Problems »
a) Reproduce the stretch of the thread on scraping local business data from "I am looking for places" through "you know them.".
b) Using the thread on scraping local business data, decide whether each statement below agrees with it. Answer yes or no for each, and quote the deciding words from the thread.
(i) The poster wants to try free sources first but still asks for paid ones to be listed.
(ii) The poster says scraping Google will not give a complete dataset.
(iii) One reply suggests using Yelp's API.
c) In the thread on scraping local business data, which source does one reply call pretty good for some categories?

Excerpt to read »
Scraping Data - Sources?

eliquid

Serpwoo.com
May 10, 2007
7,207
205
63
A/B Testing
Hey, trying to use the knowledge of WF to help me out on a project.

I am looking for places to scrape data of local companies.

Example, say I needed all the lazer hair removal business's in Lexington, Kentucky... OR just Kentucky... OR all the United States.

I know I can hit up places like YellowPages, CitySearch, etc and scrape their content on a city level and such, but what other big data sources can I hit.

I am looking for free and public access, but I am not 100% opposed to paid sources if the data is good. Primarily though, I wanna hit the free sources first if possible but please list the paid ones if you know them.

I have thought about scraping off Google too, but would like a couple of consolidated sites if I could.
 


^^ thanks Nick, but I got a few of the easy ones like YellowPages and CitySearch ( and similar clones ), looking for more though if possible that I might not know of since I don't play in the data space much.
 
Company Profiles & Company Information on Manta

Why are you opposed to just scraping Google places though?

I am trying to get the most complete dataset I can. Not saying that scraping Google won't give me that, but trying to find out all the sources I can upfront to determine best starting points that give me the best scrape I can get off the bat.

might as well hit yelp's api while you're at it

noted, thanks

Yahoo local is pretty good for some categories.

Thanks
 
I don't know how doable this is, but for example ehow / ezine often have articles that are used for references to local businesses. You'll find the local company data often in the footer of the article, don't know if it's worth the trouble just a suggestion.

Otherwise YP / maybe buy some software like digital phonebooks etc. and scrape it directly from there.
 
I don't know how doable this is, but for example ehow / ezine often have articles that are used for references to local businesses. You'll find the local company data often in the footer of the article, don't know if it's worth the trouble just a suggestion.

Otherwise YP / maybe buy some software like digital phonebooks etc. and scrape it directly from there.


Maybe try scraping state incorporation sites?

Noted and thanks for your all's suggestions

Material provided »
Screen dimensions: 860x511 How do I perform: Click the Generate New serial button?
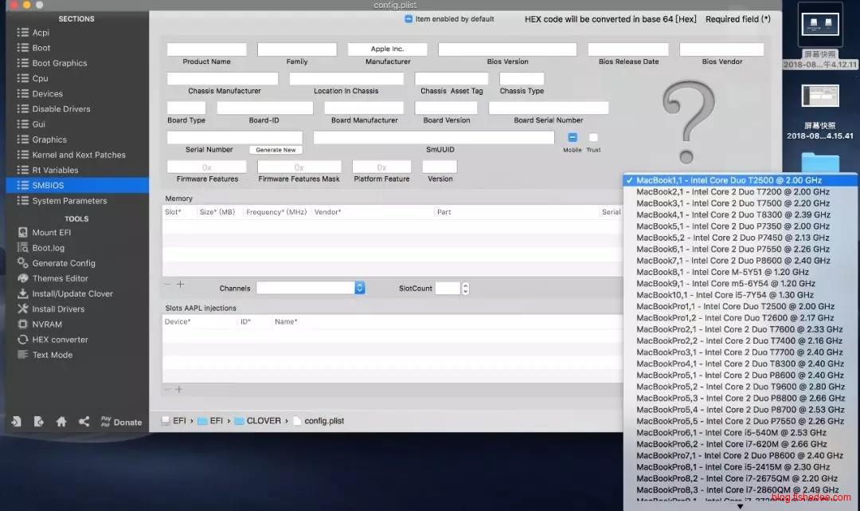276,150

Results for each task »
a)
I am looking for places to scrape data of local companies.

Example, say I needed all the lazer hair removal business's in Lexington, Kentucky... OR just Kentucky... OR all the United States.

I know I can hit up places like YellowPages, CitySearch, etc and scrape their content on a city level and such, but what other big data sources can I hit.

I am looking for free and public access, but I am not 100% opposed to paid sources if the data is good. Primarily though, I wanna hit the free sources first if possible but please list the paid ones if you know them.

b)
(i) Yes: "Primarily though, I wanna hit the free sources first if possible but please list the paid ones if you know them."
(ii) No: "Not saying that scraping Google won't give me that"
(iii) Yes: "might as well hit yelp's api while you're at it"

c) Yahoo local.